Deutsch wird in diesem kulturellen und weinbaulichen Schmelztiegel überall gesprochen, was dem großen Beliebtheitsgrad unter den österreichischen, deutschen und schweizerischen Touristen in die Karten spielt. Bei der Auswahl der Rebsorten zeigt sich wiederum die Weltoffenheit dieser norditalienischen Region.
Neben autochthonen Varietäten wie dem Lagrein werden Rebsorten aus dem deutschsprachigen Raum (Riesling, Weißburgunder, Gewürztraminer oder beispielsweise Kerner), als auch französische Edelreißer wie Cabernet Sauvignon, Merlot, Pinot Noir oder Sauvignon Blanc angepflanzt. Schiava oder Edelvernatsch, der in Deutschland als Trollinger bekannt ist, war früher flächenmäßig weitverbreitet, ist mittlerweile jedoch rückläufig.

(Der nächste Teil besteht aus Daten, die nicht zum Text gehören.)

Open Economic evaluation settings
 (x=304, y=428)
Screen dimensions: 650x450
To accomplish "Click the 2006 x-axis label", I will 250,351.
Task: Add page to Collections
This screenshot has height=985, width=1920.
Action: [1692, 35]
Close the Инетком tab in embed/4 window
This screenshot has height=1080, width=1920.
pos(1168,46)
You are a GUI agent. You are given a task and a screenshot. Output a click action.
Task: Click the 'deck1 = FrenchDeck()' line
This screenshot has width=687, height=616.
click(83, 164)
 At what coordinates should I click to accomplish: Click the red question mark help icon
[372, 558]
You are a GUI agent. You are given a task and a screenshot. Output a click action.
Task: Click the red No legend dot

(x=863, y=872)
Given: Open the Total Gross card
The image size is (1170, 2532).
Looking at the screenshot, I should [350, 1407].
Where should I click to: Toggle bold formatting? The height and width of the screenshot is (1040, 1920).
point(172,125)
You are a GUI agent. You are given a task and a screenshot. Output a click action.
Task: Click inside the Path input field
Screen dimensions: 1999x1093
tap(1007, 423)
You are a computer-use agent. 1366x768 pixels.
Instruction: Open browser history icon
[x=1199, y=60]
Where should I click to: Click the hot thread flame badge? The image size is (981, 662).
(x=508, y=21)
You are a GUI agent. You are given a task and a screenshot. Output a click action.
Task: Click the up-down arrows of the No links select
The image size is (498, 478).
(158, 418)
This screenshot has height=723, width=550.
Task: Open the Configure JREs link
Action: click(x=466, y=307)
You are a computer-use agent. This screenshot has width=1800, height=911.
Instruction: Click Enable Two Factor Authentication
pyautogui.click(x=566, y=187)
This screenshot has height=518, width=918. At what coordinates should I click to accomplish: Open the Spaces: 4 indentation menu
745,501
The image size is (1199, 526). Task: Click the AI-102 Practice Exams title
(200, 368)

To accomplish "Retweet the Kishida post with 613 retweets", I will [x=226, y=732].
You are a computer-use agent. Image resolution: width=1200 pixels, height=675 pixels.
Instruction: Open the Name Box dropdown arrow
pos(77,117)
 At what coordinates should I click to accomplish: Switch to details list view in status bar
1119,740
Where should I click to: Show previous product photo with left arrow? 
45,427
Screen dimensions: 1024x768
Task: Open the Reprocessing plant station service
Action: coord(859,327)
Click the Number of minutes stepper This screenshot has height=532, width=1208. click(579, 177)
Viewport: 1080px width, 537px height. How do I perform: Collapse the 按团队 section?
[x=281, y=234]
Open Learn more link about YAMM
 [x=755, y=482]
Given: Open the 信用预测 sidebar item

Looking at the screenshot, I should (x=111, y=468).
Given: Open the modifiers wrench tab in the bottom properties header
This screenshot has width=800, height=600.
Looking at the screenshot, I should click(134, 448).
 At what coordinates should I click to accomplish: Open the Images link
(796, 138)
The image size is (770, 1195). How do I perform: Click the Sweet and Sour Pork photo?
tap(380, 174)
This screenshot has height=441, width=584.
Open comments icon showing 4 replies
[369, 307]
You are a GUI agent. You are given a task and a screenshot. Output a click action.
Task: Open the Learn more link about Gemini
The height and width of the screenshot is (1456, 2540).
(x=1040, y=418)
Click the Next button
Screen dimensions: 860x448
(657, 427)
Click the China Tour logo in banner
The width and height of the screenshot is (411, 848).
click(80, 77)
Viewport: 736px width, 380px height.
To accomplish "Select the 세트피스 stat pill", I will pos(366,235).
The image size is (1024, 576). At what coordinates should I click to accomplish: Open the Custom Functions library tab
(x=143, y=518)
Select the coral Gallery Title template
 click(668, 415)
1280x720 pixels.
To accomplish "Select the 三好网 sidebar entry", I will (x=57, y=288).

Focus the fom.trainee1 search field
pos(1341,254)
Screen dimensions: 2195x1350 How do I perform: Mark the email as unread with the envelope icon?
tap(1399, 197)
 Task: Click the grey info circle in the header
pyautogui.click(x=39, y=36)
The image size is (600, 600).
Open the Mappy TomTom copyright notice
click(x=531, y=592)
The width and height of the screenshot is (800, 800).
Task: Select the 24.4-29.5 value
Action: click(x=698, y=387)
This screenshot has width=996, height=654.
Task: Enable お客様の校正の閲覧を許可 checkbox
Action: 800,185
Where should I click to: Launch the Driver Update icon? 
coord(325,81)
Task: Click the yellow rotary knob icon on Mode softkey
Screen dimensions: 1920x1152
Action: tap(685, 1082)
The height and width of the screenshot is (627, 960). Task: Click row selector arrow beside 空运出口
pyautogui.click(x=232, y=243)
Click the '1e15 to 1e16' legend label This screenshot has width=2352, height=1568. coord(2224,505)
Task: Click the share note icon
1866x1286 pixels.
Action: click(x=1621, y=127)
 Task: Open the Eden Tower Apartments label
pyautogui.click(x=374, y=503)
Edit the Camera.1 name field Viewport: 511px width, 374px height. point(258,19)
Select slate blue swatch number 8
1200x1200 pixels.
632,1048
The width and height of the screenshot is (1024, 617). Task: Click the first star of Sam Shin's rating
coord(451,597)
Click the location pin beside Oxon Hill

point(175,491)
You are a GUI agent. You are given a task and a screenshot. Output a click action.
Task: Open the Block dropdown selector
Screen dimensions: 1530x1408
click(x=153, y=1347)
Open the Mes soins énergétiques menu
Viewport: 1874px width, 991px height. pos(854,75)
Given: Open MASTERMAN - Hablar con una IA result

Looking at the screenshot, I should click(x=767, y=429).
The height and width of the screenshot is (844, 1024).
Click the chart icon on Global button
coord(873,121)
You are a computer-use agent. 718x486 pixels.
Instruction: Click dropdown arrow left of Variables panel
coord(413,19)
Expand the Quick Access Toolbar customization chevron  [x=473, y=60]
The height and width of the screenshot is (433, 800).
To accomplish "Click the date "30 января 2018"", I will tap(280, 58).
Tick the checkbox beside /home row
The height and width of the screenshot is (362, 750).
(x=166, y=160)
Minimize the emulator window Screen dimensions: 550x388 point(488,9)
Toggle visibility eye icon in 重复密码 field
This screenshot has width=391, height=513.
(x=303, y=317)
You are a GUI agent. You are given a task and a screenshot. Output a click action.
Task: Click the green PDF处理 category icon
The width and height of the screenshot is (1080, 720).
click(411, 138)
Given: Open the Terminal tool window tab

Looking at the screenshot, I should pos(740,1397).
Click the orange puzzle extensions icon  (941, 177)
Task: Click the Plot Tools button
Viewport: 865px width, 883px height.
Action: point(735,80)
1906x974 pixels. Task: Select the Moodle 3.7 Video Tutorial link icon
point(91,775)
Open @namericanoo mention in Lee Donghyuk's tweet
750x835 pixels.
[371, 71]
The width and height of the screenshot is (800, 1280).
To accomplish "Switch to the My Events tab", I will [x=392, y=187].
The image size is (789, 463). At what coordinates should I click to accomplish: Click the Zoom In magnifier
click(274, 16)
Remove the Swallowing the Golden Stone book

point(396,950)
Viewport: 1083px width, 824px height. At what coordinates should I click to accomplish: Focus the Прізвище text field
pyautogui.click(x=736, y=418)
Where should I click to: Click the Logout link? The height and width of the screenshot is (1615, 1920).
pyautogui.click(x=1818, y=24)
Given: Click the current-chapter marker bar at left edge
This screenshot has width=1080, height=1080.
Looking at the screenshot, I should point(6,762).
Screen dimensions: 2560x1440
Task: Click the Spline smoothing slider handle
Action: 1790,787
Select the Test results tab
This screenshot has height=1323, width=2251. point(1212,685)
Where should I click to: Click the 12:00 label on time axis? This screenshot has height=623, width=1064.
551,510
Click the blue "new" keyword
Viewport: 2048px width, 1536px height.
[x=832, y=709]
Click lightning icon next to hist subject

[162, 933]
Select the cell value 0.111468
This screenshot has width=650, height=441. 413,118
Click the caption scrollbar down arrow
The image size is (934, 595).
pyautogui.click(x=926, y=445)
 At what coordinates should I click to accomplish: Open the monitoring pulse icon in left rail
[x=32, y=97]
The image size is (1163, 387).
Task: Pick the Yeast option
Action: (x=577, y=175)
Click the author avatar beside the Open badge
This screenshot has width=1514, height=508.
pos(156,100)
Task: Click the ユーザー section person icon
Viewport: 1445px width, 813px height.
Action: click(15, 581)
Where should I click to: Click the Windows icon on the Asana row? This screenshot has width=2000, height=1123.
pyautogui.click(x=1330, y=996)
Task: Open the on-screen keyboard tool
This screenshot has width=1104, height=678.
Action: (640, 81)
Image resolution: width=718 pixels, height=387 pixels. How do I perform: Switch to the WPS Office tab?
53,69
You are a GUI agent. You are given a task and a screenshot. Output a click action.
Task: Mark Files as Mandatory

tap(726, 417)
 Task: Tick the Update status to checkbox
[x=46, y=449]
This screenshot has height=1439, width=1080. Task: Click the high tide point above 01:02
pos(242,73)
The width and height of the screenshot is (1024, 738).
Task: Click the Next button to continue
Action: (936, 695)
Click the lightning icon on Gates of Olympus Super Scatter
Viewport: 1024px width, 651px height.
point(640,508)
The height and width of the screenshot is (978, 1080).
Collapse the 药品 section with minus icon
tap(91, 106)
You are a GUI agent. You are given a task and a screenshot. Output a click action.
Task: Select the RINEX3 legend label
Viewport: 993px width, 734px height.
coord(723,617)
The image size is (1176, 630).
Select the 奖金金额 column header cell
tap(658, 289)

Ein wahrer Blickfang ist die als Pergola bezeichnete traditionelle Erziehungsmethode mit schattenspendender Laubwand. Sie wird nach wie vor, nicht nur für touristische Zwecke, angewandt und gilt als funktionelle Alternative zu den modernen Spaliersystemen, die mittlerweile das Bild der Rebgärten prägen. Rund um den Lago di Caldaro findet man viele Weinberge mit Pergelerziehung. Von hier stammt ein bedeutender Teil der Vernatschproduktion, ist die Rebe doch Hauptbestandteil im berühmten „Kalterersee“.
Der rubinrot leuchtende, herrlich trinkanimierende Rotwein, mit niedrigem Gerbstoffgehalt und angenehmer Frische, lässt sich wie kaum ein anderer Wein zum reichhaltigen Angebot der Südtiroler Küche kombinieren. Leicht gekühlt harmoniert er zur Marende mit Speck, Würsten und milden Käsesorten ebenso wie zu Schlutzkrapfen, Speckknödeln und anderen schmackhaften Gerichten der einheimischen Küche.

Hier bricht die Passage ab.